Review Price £60.00
We didn’t start off very well on the software side of things. After a freshly downloaded copy of the SteelSeries Engine had installed, it kept asking us to “please connect a SteelSeries engine-compatible device to start”. Another install later with the mouse hooked up to our test machine during driver installation, the driver updated the mouse (changing the default LED colour settings on the rodent’s internal memory), but when the actual Engine booted we were left with the same error.
We went hunting for solutions to this issue on the net, and one Amazon forum user suggested installing to C:\Program Files (x86)\ rather than the default C:\Program Files\ on a 64-bit system, which fixed things nicely. You’ll also need to keep in mind that for now the software is not available for Mac, though support is coming soon - and you can always ‘pre-program’ your Sensei on a PC or laptop belonging to a friend and, due to the mouse's ability to store all its settings, they'll still remain on your Mac.
Installation hiccups out of the way, Engine is a sophisticated yet easy to use piece of software. You can create an infinite number of profiles or select one of the default ones, which include Starcraft II, Counter-Strike and League of Legends, created by some of those aforementioned professional gamers. You can then export/import, duplicate, rename, activate/de-active or delete these to your heart’s content, or store up to five of them on the mouse’s internal memory to take with you wherever you go. You can also set profiles to launch with a specific game EXE.
The LCD screen too is far more than just a gimmick. You can upload a custom bitmap to truly personalise your Sensei – though no-one will be able to see it unless they turn the mouse over, it’s still handy for identification at LAN parties. Where the screen really comes into its own, however, is in letting you customise every single aspect of the mouse’s performance sans PC, courtesy of the 32-bit ARM CPU beating at the Sensei’s heart. Just keep the CPI toggle pressed for a few seconds to active the menus and then use the scroll wheel for navigation. Like on the Xai, it all works beautifully.
The Sensei also offers a frankly ridiculous amount of sensor sensitivities, settings, optimisations and customisations. As mentioned, ExactSens allows you to alter the CPI from one to 11,400 (5,700 doubled) in increments of one. Incidentally, that’s from a 10.8 megapixel sensor which manages tracking of 150 inches per second.
ExactLift lets you determine mouse lift distance with far greater flexibility than the Xai, meaning you’ll get the ideal one no matter what your gaming surface. ExactAim is fairly self-explanatory, dynamically decelerating your cursor to allow for more accurate aiming (though curiously Steel Series' definition of this feature seems to have changed since the Xai, with an entry on its site still showing the is SteelSeries ExactAim? old explanation), while ExactAccel will do the opposite. FreeMove adjusts path correction, and there’s more; suffice to say that pretty much any setting you would want to tweak can be tweaked down to the finest detail.

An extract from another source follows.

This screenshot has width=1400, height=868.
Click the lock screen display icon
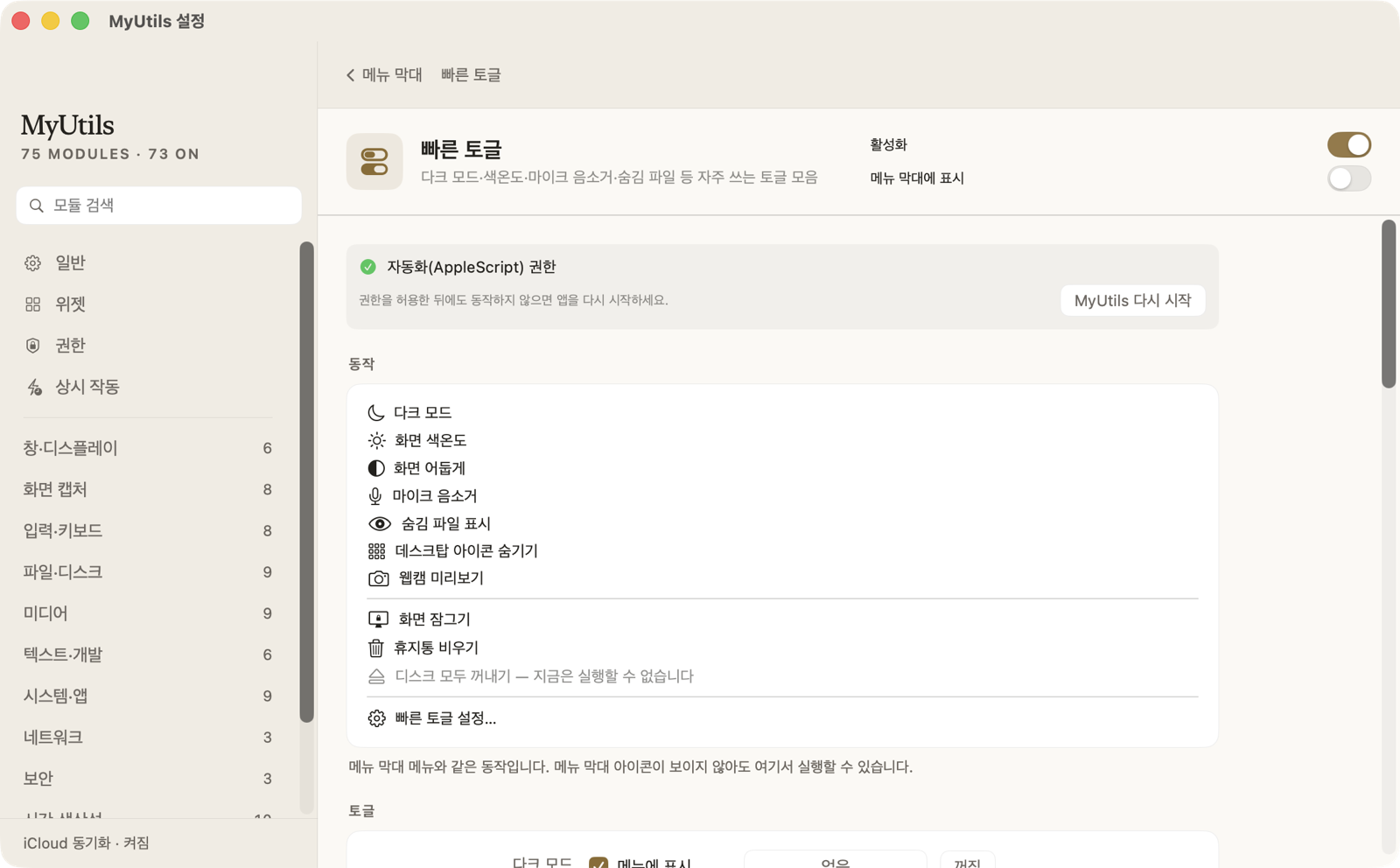point(378,620)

Programming advanced macros is also as easy as it gets, and you can even alter the colour and font of the virtual buttons representing those on the mouse in Engine. Visually we prefer software from Logitech and Microsoft, but when it comes to flexibility SteelSeries is a top contender. Needless to say, the Sensei’s actual performance in gaming is flawless. To be quite frank, we suspect most gamers won’t even be able to approach the limits of what its hardware offers.
When it comes to value, SteelSeries’ latest gaming rodent can be found online for as ‘little’ as £60, at which price it has few ambidextrous competitors. If you’re right-handed there are more alternatives, and at that stage a lot comes down to personal preference and whether you need to extra performance the Sensei offers. Regardless, with all the features it offers its price is more than reasonable.

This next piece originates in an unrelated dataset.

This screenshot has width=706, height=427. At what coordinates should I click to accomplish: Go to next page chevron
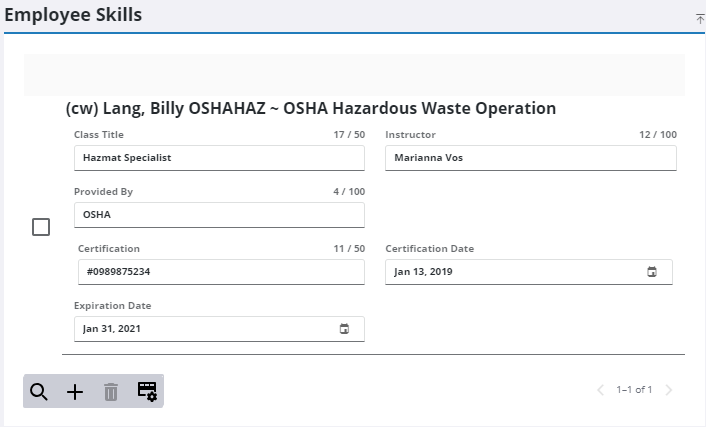point(669,390)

With the Sensei, SteelSeries has crafted a worthy successor to the excellent SteelSeries Xai. Although some might bemoan the lack of adjustable weights or grips, this mouse is very well balanced and about as comfortable as ambidextrous gaming mice get - and there’s plenty of LED bling this time round to satisfy our inner gamer. The Sensei also offers some of the best, most tweakable performance of any mouse available, aided by its powerful ARM CPU and superb sensor.